US 12,356,027 B2
Optimal format selection for video players based on predicted visual quality using machine learning
Yilin Wang, Mountain View, CA (US); Yue Guo, Chapel Hill, NC (US); and Balineedu Chowdary Adsumilli, Mountain View, CA (US)
Assigned to Google LLC, Mountain View, CA (US)
Appl. No. 17/790,102
Filed by GOOGLE LLC, Mountain View, CA (US)
PCT Filed Dec. 31, 2019, PCT No. PCT/US2019/069055
§ 371(c)(1), (2) Date Jun. 29, 2022,
PCT Pub. No. WO2021/137856, PCT Pub. Date Jul. 8, 2021.
Prior Publication US 2023/0054130 A1, Feb. 23, 2023
Int. Cl. H04N 21/23 (2011.01); H04N 19/154 (2014.01); H04N 19/40 (2014.01); H04N 21/2343 (2011.01)

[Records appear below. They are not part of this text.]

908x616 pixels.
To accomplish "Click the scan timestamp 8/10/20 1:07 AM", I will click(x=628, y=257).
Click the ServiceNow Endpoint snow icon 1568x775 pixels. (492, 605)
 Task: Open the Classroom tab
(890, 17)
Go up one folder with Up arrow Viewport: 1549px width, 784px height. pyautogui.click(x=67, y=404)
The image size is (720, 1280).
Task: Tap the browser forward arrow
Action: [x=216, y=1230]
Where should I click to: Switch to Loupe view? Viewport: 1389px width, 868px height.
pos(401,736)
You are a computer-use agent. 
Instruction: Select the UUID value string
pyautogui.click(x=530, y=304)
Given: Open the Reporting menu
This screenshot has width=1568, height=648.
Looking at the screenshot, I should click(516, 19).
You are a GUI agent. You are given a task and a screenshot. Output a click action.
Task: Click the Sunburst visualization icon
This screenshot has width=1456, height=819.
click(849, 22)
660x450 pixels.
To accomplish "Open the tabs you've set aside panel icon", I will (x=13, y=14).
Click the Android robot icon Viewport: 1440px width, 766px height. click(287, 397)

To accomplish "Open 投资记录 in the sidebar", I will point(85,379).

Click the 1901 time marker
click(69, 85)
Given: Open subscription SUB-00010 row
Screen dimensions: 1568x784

CPC H04N 21/234309 (2013.01) [H04N 19/154 (2014.11); H04N 19/40 (2014.11)] 20 Claims
OG exemplary drawing
 
1. A method comprising:
generating training data for a machine learning model to be trained to identify quality scores for a set of transcoded versions of a new video at a set of display resolutions, wherein each display resolution is a resolution at which a transcoded version is displayed after rescaling, and wherein generating the training data comprises:
generating a plurality of reference transcoded versions of a reference video, wherein the plurality of reference transcoded versions comprises the reference video transcoded into a plurality of video resolutions and rescaled to a plurality of display resolutions;
obtaining quality scores for frames of the plurality of reference transcoded versions of the reference video;
generating a first training input comprising a set of color attributes, spatial attributes, and temporal attributes of the frames of the reference video; and
generating a first target output for the first training input, wherein the first target output comprises the quality scores for the frames of the plurality of reference transcoded versions of the reference video; and
providing the training data to train the machine learning model on (i) a set of training inputs comprising the first training input and (ii) a set of target outputs comprising the first target output.